Drug distribution trends add more chaos. According to Drug Channels’ March 2026 roundup, large payers such as Cigna and Express Scripts continue to build 340B “workarounds” within their vertically integrated networks. That design obscures the moment of dispense from covered entities and severs visibility into manufacturer channels. For behavioral health hospitals without in-house retail operations, this gap magnifies compliance risk. You need confirmation of dispensing data, not secondhand claim pings from a PBM portal.
The most disciplined programs now reconcile every dispense to a qualifying patient encounter within 48 hours. Miss that mark, and the transaction gets quarantined for manual review. It’s tedious, but far less painful than repayments and civil monetary penalties. Behavioral health hospitals using contract pharmacies should record their reconciliation process down to timestamps. When auditors see review delays longer than two business days, they issue notations. They’ve said so directly.
Contract Pharmacies: Access or Exposure?
In 2026, HRSA continues to hold covered entities, not the contract pharmacies, fully responsible for compliance. Behavioral health hospitals feel this unevenly because their networks often rely on local independents or community pharmacies for patient access. Yet PBM-owned specialty and mail-order players still dominate, as Drug Channels’ April 2026 analysis made clear. The result: behavioral entities lose real-time access to fill data. Bad visibility equals higher diversion risk, and no defense when HRSA requests proof.

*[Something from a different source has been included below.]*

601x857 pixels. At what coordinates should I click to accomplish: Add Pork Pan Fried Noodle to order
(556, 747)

Here’s the fix: renegotiate your contract pharmacy agreements. Require claim-level visibility including 340B status identifiers, not just monthly summaries. Demand remote audit rights and use them. HRSA now expects documented oversight, not after-the-fact reviews. If a pharmacy offers quarterly data feeds, that fails under 2026 expectations. Auditors are explicit, quarterly reviews don’t meet standards for high-volume or multi-site relationships.

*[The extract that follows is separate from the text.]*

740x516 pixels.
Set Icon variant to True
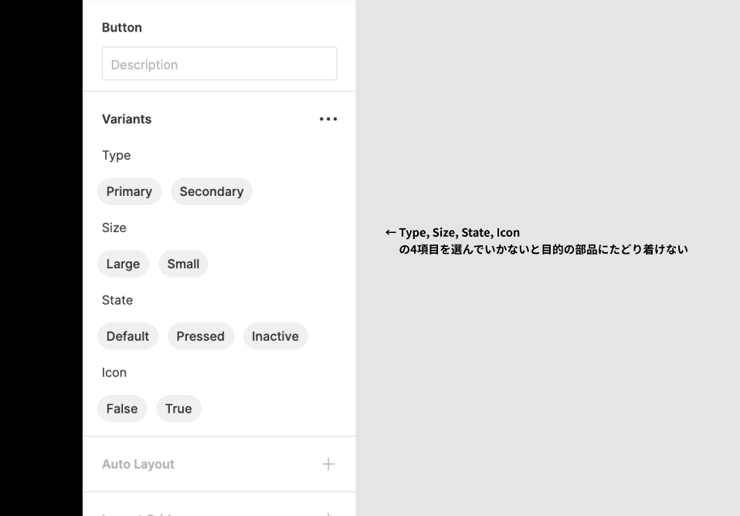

Some hospitals are trimming their networks instead. One behavioral health system I advised last spring cut its partners from twelve pharmacies down to three, each connected to clinics they actually oversee. Sure, fewer rebates, but also fewer sleepless nights. Manufacturers still restrict 340B access in contract settings, and smaller, better-controlled networks mean cleaner data and reduced duplicate discount exposure. Look, bigger isn’t better here. It’s just louder risk.

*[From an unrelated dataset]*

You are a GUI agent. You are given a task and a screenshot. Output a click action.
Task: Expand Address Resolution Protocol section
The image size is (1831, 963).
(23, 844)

Designing a Compliance Guide That Doesn’t Sit on a Shelf
Every behavioral health hospital needs a 340B program manual tailored to its unique care model, not a repurposed file from some other entity. Keep it alive and modular: eligibility (what counts), documentation (how to prove it), and oversight (how to verify it). Build a rhythm of internal challenge, auditing your own auditors. When HRSA flags documentation lapses, treat those as forecasts. Fix your EMR workflow and contract terms now. Waiting means defending those same gaps under oath next year. Nobody wants that hearing.
And one more thing: push your data partners. PBM-linked entities have locked up too much of the dispensing chain, limiting the visibility covered entities depend on. Behavioral health hospitals that can’t validate dispense custody can’t credibly defend 340B pricing. HRSA sees the difference. This year’s audits are making it plain which hospitals treat compliance as governance, and which still treat it as hope.